Media interest in the case has been high.
The Washington Post describes the dispute as a classic standoff: The court's first big battle over climate change came in 2007, started by states and environmentalists who said the EPA under President George W. Bush had chosen not to regulate greenhouse gases.
The current case has different states and industries saying President Obama's EPA "running amok" with the power it had been granted in 2007, the Post said.
The Christian Science Monitor sees the case as an end-run around the Republican majority in the U.S. House.
One point of interest in the case: The act defines a major source of pollutant as one that emits 100 to 250 tons of conventional air pollutants, such as lead, each year.
Carbon dioxide, the most common greenhouse gas, is emitted in much larger amounts from individual sources, and those low parameters would require the regulation of millions of sources, such as hospitals, unless the threshold was raised, the New York Times explained.
To make the act enforceable, the EPA set the threshold at 100,000 tons each year, arguing that was more in line with what Congress intended in the Clean Air Act.
Though the justices are considering the case on very narrow grounds, one of the EPA's challengers, the state of Texas, said the numbers are an integral part of the equation.
In its brief, Texas asked the justices to decide in part whether the numbers change "violates the [Clean Air] Act by replacing Congress's unambiguous numerical permitting thresholds with criteria of EPA's own choosing," and whether "Congress authorized EPA to regulate greenhouse-gas emissions from stationary sources, given that the act imposes permitting thresholds that are absurdly low if applied to carbon dioxide."
In other words, Texas argued, the low threshold meant Congress could not have been talking about greenhouse gases from industry in the Clean Air Act.
In the case heard Monday, six separate challenges, brought by Texas and such entities as the U.S. Chamber of Commerce and the American Chemical Council, were consolidated for 90 minutes of argument.
Legal briefs in the consolidated case were so prolific, the justices limited their wording: 45,000 words for the challengers "in aggregate"; friend-of-the-court briefs supporting the challengers "shall not exceed 6,000 words each." The Obama administration brief "shall not exceed 15,000 words," while other briefs "shall not exceed 10,000 words each."
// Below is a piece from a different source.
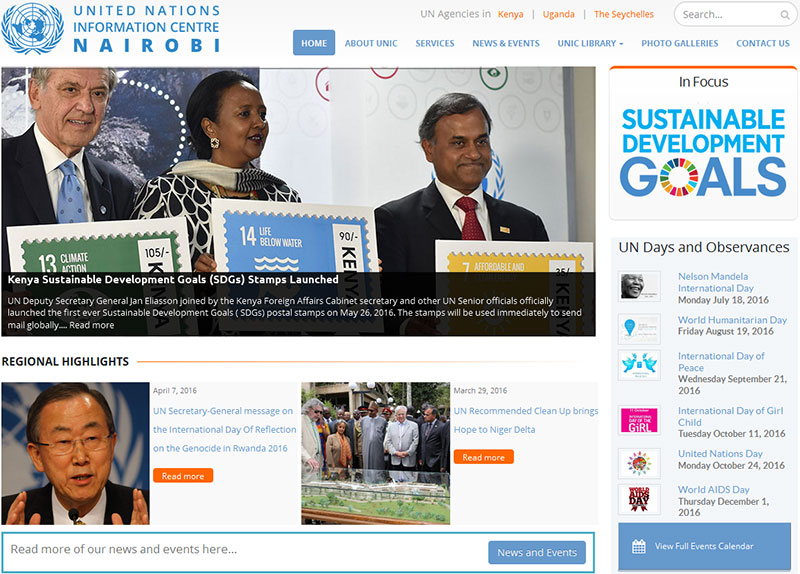Click the search magnifier icon
The width and height of the screenshot is (800, 574).
[784, 15]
One of those briefs in support of the EPA came from the District of Columbia, a clutch of states -- New York, California, Connecticut, Delaware, Illinois, Iowa, Maine, Maryland, Massachusetts, New Hampshire, New Mexico, Oregon, Rhode Island, Vermont and Washington -- and New York City.
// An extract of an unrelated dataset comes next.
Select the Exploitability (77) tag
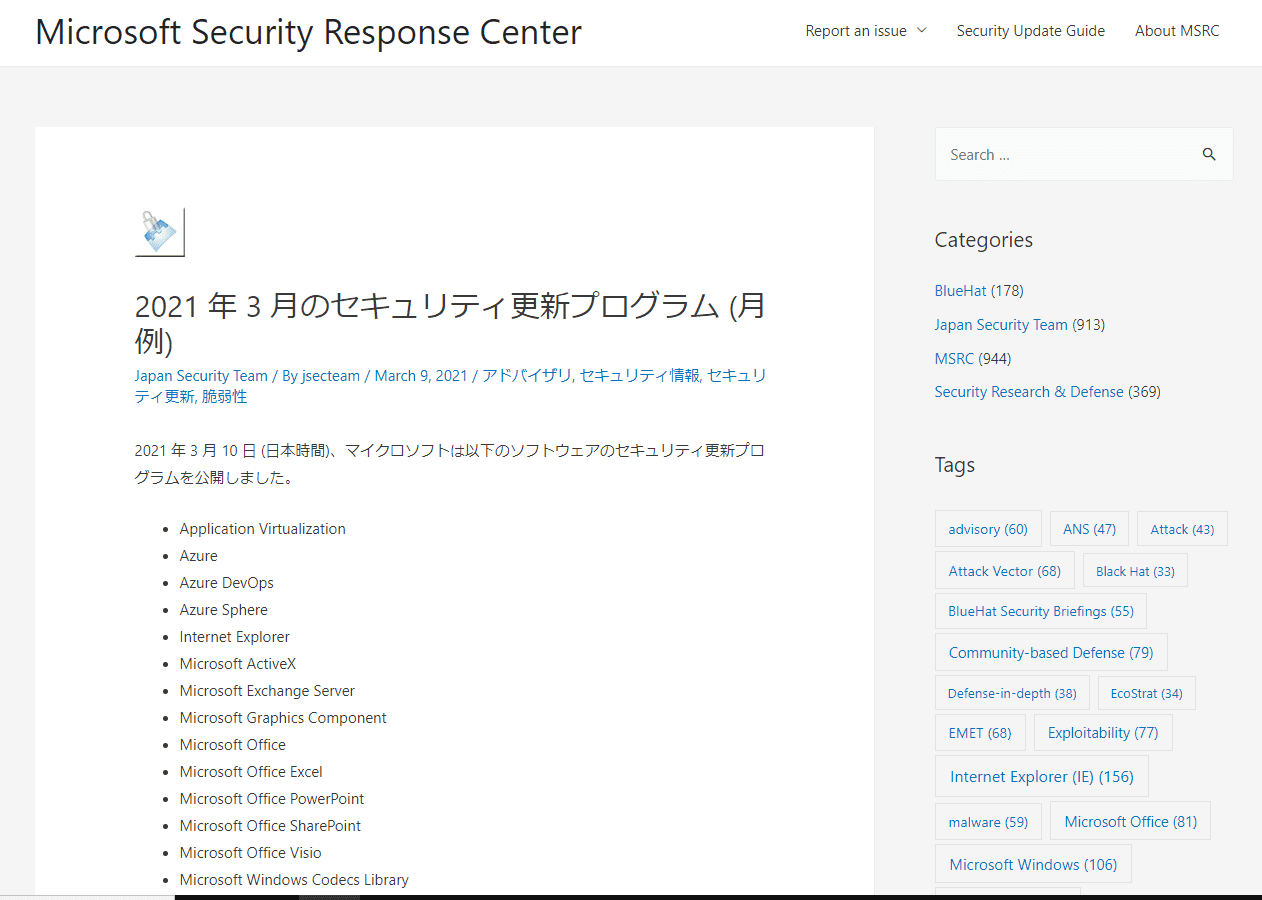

"Citing a 'very large and comprehensive base of scientific information,' EPA found that the increase in solar energy trapped inside the Earth's atmosphere by these gases causes serious harms that are felt on a local level," the states' brief said, "including more intense, frequent and long-lasting heat waves; exacerbated smog in cities; longer and more severe droughts; more intense storms; the spread of disease, and a dramatic rise in sea levels."
The brief argued: "By its plain terms, the Clean Air Act's provisions for preventing the significant deterioration of air quality apply to major stationary emitters of any air pollutant. This [Supreme] Court has twice held, in Massachusetts and Connecticut, that the phrase 'air pollutant' in the act encompasses greenhouse gases, thereby authorizing EPA to regulate emissions of those air pollutants from both motor
vehicles and stationary sources. The identical use of this broad language in the PSD ['prevent serious deterioration'] program thus compels its application to major emitters of greenhouse gases.
"The PSD program's substantive requirements reinforce its broad scope. In particular, stationary sources subject to PSD permitting must apply the best available control technology for 'each pollutant subject to regulation' under the act -- language that unambiguously encompasses greenhouse gases."